По второму разу заладил. Пете в его объятьях было неприятно, ну да можно потерпеть: тепло хоть. А то сидеть тут ночью и выслушивать…

— Да что же это… Петя, да я тебя люблю, тебя, а не ее!

А вот этого не говорил как-то раньше. Не поздновато ли теперь? Петя хмыкнул и снова отвернулся.

— Скажи хоть что-нибудь, — Алексей Николаевич даже не просил, а умолял, и это еще больше злило.

Нечего тут сказать. Сам пусть говорит, коли надеется еще на что-то.

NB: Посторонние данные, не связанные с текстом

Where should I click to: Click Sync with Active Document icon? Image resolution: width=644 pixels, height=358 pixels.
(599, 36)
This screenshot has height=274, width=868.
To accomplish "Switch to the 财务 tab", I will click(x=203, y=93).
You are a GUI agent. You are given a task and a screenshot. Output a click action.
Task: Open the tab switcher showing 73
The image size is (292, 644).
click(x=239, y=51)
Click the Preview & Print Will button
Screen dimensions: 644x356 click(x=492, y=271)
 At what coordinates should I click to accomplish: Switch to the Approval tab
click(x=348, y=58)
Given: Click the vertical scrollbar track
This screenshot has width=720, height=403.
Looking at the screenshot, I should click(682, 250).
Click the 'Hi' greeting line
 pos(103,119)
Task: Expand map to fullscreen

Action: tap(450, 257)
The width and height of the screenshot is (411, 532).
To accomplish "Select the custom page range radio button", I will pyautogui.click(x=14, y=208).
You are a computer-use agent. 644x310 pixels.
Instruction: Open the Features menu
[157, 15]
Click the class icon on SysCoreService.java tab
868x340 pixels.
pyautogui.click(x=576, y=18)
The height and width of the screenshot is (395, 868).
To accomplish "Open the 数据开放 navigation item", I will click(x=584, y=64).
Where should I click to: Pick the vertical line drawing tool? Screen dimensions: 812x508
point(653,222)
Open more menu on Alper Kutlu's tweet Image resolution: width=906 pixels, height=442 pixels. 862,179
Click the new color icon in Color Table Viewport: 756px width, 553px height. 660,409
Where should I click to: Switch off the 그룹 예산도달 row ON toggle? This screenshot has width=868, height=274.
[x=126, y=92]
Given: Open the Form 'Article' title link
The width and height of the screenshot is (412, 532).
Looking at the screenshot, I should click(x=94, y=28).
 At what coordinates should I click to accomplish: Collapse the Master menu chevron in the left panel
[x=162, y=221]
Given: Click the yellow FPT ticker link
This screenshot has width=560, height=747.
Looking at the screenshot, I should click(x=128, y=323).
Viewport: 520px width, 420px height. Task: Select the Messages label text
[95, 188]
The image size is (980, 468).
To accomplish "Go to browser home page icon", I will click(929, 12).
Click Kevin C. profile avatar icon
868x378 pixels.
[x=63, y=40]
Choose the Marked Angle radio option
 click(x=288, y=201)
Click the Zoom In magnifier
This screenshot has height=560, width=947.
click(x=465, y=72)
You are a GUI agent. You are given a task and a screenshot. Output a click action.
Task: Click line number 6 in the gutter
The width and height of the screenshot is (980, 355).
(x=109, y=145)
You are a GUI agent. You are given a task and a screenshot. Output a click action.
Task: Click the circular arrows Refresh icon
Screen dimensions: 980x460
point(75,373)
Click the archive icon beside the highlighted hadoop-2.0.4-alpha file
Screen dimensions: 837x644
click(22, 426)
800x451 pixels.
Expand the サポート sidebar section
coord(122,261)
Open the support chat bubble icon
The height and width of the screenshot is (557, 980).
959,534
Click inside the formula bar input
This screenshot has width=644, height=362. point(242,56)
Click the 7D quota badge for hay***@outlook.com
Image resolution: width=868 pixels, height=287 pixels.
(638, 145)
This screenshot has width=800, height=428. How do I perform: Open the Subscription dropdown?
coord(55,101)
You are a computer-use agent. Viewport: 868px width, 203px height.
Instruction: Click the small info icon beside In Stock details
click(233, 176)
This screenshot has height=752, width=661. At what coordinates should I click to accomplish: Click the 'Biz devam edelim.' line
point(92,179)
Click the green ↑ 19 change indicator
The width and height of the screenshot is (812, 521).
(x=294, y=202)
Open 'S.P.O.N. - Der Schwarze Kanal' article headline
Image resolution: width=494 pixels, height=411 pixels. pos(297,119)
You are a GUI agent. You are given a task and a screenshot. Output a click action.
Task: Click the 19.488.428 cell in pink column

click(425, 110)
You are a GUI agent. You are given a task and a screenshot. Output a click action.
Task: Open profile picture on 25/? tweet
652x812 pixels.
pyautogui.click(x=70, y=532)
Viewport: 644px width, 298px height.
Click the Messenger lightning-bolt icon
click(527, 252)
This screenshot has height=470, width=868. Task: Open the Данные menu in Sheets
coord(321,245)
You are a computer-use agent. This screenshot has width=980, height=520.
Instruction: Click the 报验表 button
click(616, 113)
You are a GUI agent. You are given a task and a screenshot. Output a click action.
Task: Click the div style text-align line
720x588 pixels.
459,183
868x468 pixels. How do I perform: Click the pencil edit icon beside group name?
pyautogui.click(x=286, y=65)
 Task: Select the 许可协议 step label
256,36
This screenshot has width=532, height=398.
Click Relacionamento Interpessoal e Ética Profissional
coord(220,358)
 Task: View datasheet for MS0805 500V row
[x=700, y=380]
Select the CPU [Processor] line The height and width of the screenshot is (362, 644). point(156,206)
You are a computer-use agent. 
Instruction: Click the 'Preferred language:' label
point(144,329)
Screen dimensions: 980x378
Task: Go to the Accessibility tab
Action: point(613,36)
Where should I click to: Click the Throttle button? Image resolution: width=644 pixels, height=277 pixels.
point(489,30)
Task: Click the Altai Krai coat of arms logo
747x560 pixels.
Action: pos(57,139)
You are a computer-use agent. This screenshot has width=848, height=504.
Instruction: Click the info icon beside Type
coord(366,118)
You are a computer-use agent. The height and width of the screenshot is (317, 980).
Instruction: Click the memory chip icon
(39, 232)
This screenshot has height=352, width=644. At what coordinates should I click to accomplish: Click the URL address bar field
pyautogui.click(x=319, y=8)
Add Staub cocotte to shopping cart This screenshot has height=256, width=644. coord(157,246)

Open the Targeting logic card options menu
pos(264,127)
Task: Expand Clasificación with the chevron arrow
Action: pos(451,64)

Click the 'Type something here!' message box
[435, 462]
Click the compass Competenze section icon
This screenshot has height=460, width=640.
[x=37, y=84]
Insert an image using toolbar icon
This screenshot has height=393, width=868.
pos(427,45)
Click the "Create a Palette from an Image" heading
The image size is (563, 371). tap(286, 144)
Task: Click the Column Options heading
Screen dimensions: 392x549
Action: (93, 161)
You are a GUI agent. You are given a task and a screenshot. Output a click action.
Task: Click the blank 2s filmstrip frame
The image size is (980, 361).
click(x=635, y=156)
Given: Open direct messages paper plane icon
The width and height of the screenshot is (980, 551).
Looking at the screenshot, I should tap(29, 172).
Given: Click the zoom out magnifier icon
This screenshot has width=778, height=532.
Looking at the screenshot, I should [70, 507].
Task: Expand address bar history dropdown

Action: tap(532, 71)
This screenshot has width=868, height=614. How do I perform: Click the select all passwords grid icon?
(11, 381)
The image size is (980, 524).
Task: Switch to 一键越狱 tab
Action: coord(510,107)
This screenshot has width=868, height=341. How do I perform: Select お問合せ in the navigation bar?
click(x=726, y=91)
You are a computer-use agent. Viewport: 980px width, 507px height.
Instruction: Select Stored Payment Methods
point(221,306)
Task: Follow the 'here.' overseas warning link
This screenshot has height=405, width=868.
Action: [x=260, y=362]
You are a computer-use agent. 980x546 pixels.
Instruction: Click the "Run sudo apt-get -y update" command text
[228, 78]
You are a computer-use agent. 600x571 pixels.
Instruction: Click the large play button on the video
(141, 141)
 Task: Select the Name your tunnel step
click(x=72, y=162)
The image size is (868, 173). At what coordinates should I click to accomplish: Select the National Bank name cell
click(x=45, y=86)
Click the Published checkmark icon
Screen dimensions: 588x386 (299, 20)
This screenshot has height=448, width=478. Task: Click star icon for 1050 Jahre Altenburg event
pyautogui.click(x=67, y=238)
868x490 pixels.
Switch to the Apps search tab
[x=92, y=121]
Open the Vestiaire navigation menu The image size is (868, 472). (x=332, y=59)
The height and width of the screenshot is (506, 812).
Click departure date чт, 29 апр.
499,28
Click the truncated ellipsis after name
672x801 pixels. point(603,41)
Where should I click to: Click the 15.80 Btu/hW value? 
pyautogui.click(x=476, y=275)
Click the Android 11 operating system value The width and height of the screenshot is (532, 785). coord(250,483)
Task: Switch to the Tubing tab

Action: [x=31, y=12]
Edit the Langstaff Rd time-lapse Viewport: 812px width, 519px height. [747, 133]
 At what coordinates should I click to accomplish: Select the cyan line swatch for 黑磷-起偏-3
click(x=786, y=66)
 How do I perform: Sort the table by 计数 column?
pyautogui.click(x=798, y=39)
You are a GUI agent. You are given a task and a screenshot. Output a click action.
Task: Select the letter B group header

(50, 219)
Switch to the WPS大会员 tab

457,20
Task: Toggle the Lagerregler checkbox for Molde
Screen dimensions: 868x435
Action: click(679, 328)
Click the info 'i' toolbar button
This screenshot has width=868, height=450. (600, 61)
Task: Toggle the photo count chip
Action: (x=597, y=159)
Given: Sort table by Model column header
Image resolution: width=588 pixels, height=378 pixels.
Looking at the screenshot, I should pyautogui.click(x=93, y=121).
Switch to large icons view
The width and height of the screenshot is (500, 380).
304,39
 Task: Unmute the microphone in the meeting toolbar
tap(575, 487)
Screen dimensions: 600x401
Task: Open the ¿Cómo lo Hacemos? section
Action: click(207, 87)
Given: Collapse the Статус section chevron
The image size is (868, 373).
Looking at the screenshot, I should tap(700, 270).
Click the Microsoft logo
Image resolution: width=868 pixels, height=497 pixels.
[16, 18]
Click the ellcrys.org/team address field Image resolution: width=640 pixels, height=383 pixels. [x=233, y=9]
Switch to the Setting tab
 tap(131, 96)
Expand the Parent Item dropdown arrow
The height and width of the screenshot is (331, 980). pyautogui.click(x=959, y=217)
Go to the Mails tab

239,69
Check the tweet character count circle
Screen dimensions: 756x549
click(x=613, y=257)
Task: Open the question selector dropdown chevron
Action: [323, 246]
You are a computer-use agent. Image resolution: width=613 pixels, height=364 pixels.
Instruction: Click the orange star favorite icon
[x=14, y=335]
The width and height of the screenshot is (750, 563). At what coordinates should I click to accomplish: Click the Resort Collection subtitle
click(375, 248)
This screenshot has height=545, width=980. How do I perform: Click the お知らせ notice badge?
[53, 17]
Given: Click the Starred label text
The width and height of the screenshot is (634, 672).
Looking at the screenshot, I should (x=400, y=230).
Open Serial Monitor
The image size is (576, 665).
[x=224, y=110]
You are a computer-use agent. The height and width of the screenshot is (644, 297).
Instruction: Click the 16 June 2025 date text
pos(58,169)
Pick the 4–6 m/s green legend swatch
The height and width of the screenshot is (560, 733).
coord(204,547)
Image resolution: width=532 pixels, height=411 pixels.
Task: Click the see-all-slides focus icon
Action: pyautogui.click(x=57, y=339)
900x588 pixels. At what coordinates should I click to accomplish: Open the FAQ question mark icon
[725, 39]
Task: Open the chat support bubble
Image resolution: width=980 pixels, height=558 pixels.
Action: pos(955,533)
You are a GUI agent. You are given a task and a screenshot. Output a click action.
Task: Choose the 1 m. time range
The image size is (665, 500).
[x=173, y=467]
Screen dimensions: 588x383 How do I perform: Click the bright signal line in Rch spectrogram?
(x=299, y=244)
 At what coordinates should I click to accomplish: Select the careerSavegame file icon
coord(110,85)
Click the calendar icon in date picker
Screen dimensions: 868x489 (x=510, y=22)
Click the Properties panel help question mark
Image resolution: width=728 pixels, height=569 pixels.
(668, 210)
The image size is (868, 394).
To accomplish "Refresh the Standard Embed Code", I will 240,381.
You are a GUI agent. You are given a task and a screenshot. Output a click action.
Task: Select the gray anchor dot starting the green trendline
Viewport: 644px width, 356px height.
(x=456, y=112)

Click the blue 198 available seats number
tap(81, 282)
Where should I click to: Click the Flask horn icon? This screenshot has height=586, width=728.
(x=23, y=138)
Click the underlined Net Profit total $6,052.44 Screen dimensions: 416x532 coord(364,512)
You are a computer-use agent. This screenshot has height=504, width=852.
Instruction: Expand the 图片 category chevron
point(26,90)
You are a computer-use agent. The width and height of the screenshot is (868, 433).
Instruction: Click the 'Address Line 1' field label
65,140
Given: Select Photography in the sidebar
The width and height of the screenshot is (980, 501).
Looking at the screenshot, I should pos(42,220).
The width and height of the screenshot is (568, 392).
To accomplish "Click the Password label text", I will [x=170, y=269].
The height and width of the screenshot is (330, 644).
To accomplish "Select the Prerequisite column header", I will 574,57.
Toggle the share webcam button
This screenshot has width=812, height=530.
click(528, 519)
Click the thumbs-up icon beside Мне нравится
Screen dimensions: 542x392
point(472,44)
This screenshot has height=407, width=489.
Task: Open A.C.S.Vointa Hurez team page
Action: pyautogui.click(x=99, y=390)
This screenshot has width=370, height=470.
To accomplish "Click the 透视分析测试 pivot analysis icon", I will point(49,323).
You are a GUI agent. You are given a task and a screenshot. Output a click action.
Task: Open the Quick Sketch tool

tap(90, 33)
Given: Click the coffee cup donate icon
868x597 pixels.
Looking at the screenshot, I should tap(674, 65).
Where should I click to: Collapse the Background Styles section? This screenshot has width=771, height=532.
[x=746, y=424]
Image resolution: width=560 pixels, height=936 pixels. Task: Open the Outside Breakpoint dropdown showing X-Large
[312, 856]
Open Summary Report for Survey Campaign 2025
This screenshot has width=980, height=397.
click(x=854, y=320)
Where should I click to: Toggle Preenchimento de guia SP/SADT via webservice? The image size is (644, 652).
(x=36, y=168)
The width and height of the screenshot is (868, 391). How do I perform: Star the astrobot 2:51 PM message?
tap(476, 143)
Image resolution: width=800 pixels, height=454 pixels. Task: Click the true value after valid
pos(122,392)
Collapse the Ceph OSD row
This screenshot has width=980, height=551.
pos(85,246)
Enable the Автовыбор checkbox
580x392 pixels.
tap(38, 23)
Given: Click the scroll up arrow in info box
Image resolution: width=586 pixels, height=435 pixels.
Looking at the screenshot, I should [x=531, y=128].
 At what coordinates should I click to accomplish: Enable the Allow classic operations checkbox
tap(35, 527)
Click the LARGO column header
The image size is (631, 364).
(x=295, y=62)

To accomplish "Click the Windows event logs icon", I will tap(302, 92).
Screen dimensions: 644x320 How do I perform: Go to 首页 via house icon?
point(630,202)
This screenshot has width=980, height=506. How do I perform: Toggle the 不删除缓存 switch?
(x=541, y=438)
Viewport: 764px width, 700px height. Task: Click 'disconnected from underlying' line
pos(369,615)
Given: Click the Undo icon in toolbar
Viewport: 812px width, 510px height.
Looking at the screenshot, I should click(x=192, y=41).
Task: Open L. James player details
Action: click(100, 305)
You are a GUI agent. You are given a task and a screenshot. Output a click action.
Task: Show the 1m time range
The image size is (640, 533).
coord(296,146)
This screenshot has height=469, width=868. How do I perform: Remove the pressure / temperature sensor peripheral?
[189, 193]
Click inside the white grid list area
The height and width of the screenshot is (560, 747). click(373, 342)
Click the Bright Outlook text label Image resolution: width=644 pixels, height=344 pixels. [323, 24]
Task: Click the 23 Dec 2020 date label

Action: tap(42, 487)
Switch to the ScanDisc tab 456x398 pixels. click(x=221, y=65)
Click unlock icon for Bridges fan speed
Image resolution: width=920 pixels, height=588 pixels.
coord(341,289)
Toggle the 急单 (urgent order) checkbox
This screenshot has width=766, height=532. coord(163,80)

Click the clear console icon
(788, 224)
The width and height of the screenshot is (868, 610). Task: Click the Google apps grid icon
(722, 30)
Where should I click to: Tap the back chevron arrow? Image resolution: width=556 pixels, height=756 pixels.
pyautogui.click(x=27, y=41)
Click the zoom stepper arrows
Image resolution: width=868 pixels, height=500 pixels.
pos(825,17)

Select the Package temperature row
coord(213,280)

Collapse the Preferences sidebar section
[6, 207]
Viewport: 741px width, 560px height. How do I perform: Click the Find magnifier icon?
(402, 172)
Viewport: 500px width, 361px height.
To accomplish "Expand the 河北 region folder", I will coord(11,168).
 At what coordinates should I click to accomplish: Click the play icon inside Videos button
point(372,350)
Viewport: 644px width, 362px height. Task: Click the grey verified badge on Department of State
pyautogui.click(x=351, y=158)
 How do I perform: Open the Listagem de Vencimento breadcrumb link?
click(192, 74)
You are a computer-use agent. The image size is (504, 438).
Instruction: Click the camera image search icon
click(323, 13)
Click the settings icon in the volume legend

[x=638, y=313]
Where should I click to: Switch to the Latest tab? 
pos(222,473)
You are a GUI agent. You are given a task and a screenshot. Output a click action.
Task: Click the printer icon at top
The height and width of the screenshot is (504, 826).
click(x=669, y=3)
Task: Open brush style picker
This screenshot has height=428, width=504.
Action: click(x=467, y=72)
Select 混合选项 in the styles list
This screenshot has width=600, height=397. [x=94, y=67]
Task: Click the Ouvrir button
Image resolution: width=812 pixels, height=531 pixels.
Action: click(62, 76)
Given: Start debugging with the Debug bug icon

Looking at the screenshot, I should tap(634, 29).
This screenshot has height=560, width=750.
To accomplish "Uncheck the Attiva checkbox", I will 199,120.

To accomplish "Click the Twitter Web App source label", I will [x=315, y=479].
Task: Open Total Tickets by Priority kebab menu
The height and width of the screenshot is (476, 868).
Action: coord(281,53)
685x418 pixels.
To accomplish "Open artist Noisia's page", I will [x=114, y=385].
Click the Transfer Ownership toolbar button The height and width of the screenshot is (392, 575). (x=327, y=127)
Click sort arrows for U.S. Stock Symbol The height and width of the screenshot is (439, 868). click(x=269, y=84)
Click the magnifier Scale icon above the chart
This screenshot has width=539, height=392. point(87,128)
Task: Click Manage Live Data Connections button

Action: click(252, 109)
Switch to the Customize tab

Петя даже не шевельнулся.

— Господи!..— наконец-то хоть раздражение у барина в голосе мелькнуло, а то слушать невозможно было. — Да ты не понимаешь, что ли? Это отец все! Аннет — дочь чиновника важного, он давно хотел нас женить, чтобы по службе продвинуться, я не мог тогда отказаться! Да ты не представляешь даже, что он сделать с тобой грозился… Петь, я на коленях перед ним стоял, веришь?